Generalmente, en los nacimientos, se sucede esta escena en que todo el mundo tiene algún nombre para el pequeño: que si el del abuelo, el de la bisabuela, el que le parece a las hermanas del padre… que se suman al ingenio de los padres de la criatura que también tienen algo que decir al respecto. Vaya lío! Y muchas veces, cuánta discusión! El pasaje de hoy nos añade un nuevo elemento a esta cosa de poner el nombre y es que, además de la familia, los amigos, los padres…, Dios también tiene un nombre para cada uno de nosotros. Es decir, que antes que nos nombren en la tierra, ya somos conocidos por Dios y según este conocimiento sobrenatural, enviados, nacidos, entregados a la vida para algo muy especial. De ese modo, podemos decir, que la mano de Dios está desde siempre con cada uno de nosotros.

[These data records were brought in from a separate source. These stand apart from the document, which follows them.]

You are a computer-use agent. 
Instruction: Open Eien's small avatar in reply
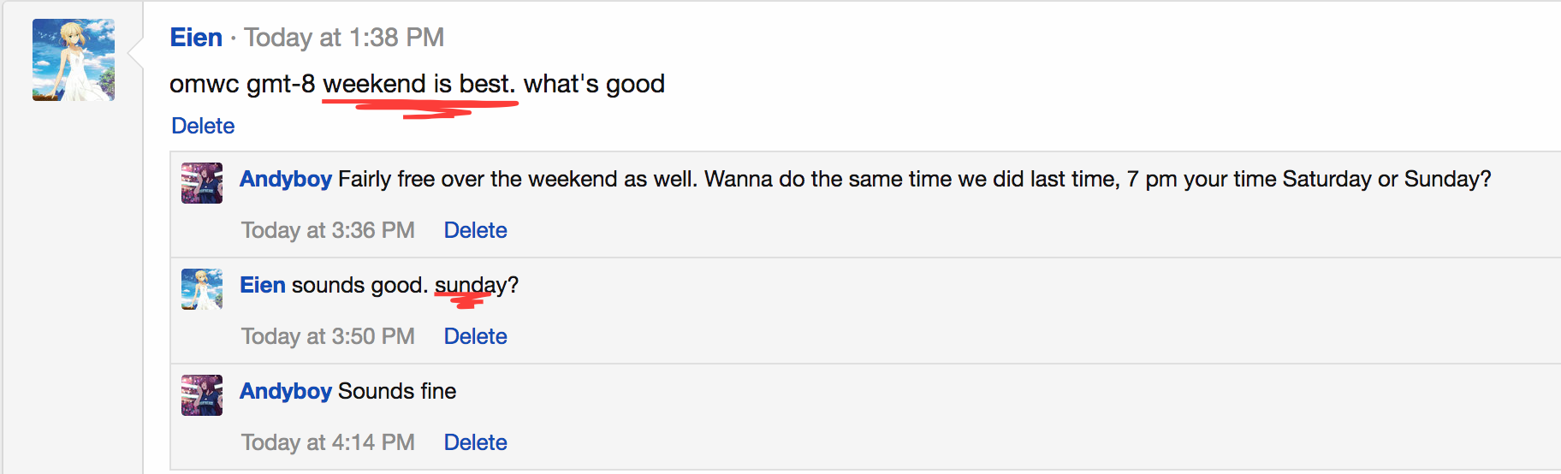click(202, 289)
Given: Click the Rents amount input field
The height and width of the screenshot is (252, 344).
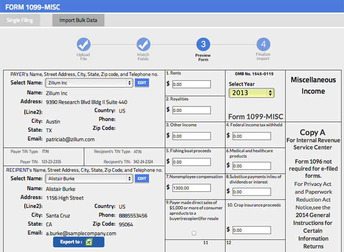Looking at the screenshot, I should pos(191,84).
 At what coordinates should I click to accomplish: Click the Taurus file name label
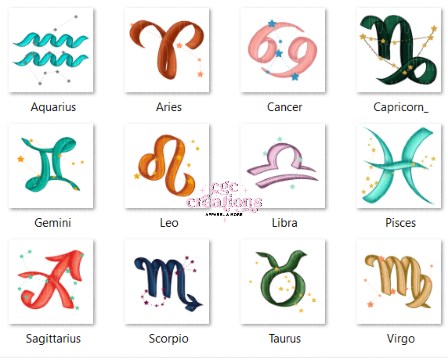285,338
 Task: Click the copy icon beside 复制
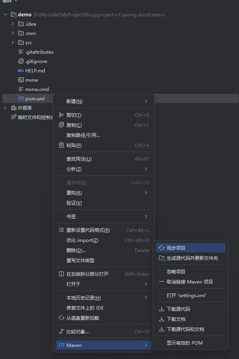(x=61, y=125)
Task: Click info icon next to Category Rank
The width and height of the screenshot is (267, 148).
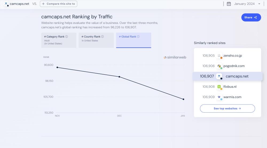Action: tap(67, 37)
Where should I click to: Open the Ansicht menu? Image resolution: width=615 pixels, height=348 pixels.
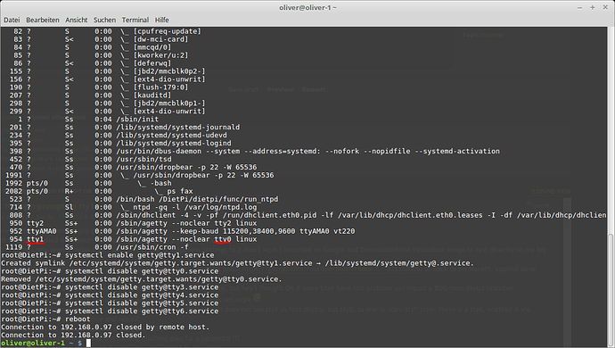(77, 20)
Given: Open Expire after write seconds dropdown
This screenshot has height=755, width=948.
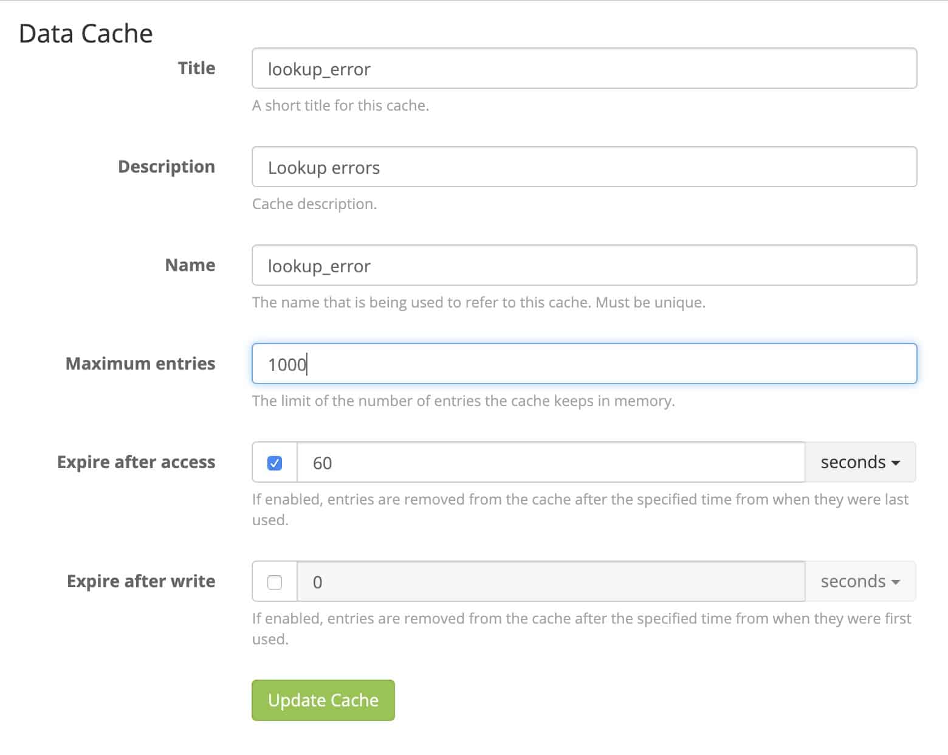Looking at the screenshot, I should (859, 582).
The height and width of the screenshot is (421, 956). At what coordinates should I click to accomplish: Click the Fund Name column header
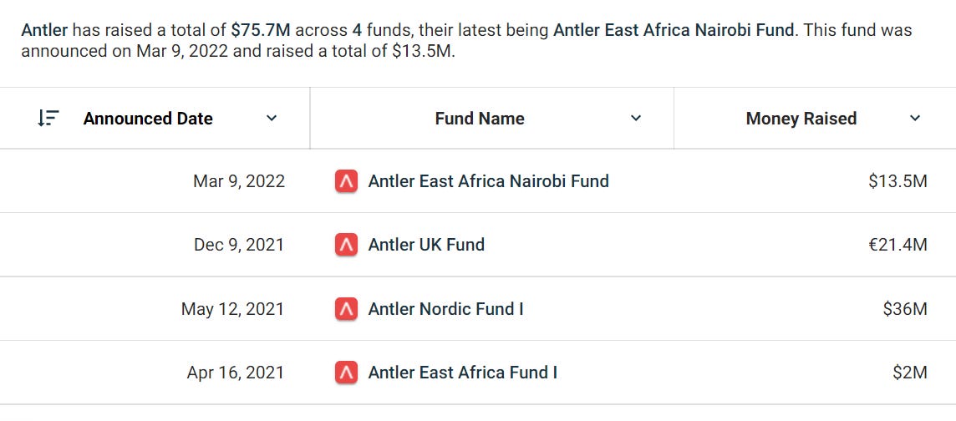[x=480, y=118]
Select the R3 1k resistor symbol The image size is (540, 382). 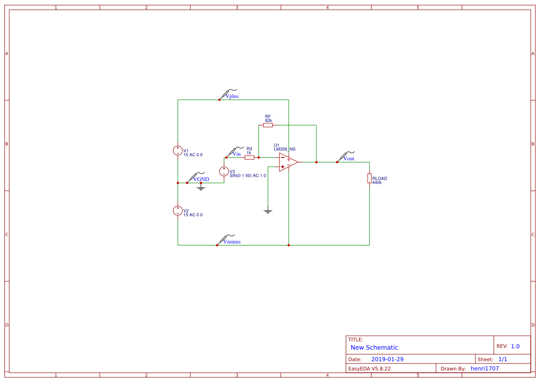pos(249,157)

Claro, de todos nosotros, seamos o no cristianos, vivamos o no en pecado, seamos más o menos altos, bajos, flacos, gordos, guapos o feos. Este nombre con que Dios nos llama tiene el mismo valor, la misma calidad, y vierte el mismo Amor para cada persona que vive, vivió o vendrá a vivir en este mundo nuestro, aunque después las circunstancias de cada cual nos conduzcan de una u otra manera.
Esta ligazón primera con el Creador, este vínculo especial con que somos llamados y amados por Dios, Isabel y Zacarías lo prolongan en vida de su niño, porque su corazón ha sido iluminado de manera profética. Esto conlleva que aquello que Juan ya era, en esencia, podrá llegarlo a ser, en forma (o en persona). Del mismo modo, padres y madres, nuestro cometido no es sólo el de procurar una educación, un bienestar, una alimentación… a nuestros hijos e hijas, sino también el de procurar ligar (de alguna manera) aquel nombre con el que somos conocidos por Dios y que está gravado en el corazón. Por tanto, hay todo un trabajo de sensibilización espiritual para descubrir el nexo, la misión y el llamado de cada uno no aquí, sino en Dios.

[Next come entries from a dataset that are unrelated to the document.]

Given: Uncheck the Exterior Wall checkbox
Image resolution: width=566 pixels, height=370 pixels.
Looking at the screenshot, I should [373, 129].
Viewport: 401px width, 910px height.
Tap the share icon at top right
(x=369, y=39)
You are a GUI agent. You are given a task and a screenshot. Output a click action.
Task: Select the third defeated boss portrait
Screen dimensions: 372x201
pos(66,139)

Esto, pues, implica algo más de lo que son las obligaciones, los deberes, la comunicación, o todo aquello que podamos dar a nuestros hijos. Porque si no los conocemos como son conocidos por Dios, nuestra lengua siempre estará sujeta, y seremos como este Zacarías mudo, cuyas palabras, actos, vida… no se escuchan.
Que aprendamos a descubrir ese primer nombre de amor desde el que somos creados.